Black politicians have come out in defense of immigrants, questioning the morality and wisdom of tough immigration legislation in states from Nebraska to Georgia, where “copycat bills” are being modeled on Arizona’s immigration enforcement legislation, SB 1070. That bill ignited a national debate last year on whether states should take immigration matters into their own hands. The fact that federal courts have blocked many parts of Arizona’s law from being implemented has not deterred the copycats.
Nineteen state legislatures have considered Arizona-style proposals this year, according to Suman Raghunathan, Immigration Project Coordinator at Progressive States Network, a New York City-based nonprofit. Ten of these proposals have been defeated, but they remain alive in several states, including South Carolina, Florida, Alabama and Oklahoma.

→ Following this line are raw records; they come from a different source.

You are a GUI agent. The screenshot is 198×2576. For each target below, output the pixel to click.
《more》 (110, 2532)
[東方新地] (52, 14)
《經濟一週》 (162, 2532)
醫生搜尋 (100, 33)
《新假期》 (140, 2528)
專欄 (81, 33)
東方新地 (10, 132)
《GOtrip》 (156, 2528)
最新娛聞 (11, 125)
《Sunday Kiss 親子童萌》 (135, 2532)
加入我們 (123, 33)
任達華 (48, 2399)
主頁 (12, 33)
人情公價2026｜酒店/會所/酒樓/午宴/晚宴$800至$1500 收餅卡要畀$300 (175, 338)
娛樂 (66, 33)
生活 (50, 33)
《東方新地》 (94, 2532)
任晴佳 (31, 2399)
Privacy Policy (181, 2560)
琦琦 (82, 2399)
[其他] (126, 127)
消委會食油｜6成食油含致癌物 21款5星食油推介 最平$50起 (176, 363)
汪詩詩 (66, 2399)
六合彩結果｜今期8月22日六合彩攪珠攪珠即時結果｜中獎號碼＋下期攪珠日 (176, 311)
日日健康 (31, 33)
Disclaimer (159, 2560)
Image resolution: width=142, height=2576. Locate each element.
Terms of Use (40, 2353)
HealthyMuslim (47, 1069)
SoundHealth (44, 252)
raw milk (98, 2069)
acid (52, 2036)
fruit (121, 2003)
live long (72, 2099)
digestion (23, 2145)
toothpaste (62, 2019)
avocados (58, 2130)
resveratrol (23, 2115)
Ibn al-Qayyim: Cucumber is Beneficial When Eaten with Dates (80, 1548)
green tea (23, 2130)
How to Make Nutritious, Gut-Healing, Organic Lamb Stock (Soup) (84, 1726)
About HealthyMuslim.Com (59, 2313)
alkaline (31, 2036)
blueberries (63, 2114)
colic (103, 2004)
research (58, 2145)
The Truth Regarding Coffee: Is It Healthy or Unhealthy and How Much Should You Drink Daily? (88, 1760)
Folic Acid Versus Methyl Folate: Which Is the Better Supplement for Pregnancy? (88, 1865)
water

Black legislators have been vocal in warning that, if approved, these bills could have unintended consequences, including damage to local economies, racial profiling, and diluting the federal government’s constitutionally-granted authority over immigration matters.
In the face of an ongoing backlash against immigrants, this deepening alliance between pro-immigrant lobbyists and black lawmakers has begun to transform state-level politics around immigration.
In Mississippi, the black legislative caucus was instrumental in sinking a get-tough immigration measure that had seemingly unstoppable momentum and bipartisan support. The bill would have required Mississippi law enforcement agencies to check the immigration status of people detained in any “stop, arrest, or detention” and created a state offense for failure to carry “an alien registration document.”
“There wasn’t any wavering from the black caucus” in our opposition to the immigration bill, Mississippi Rep. Jim Evans said in a phone interview this week from Jackson. “More importantly, there wasn’t any moral wavering.”
Evans, along with other members of Mississippi’s legislative black caucus— such as Judiciary Committee Chair Rep. Edward Blackmon Jr.— were instrumental in organizing the delaying tactics that held up the bill, which finally failed in conference, after versions passed both the House and Senate, when legislators could not agree on a final version.
Evans also said Mississippi’s black caucus also helped defeat 22 other immigration-related bills in Mississippi this year, which proposed, among other things, that Mississippi public agencies offer services and materials in English only and that license plates be offered only to drivers with proof of citizenship.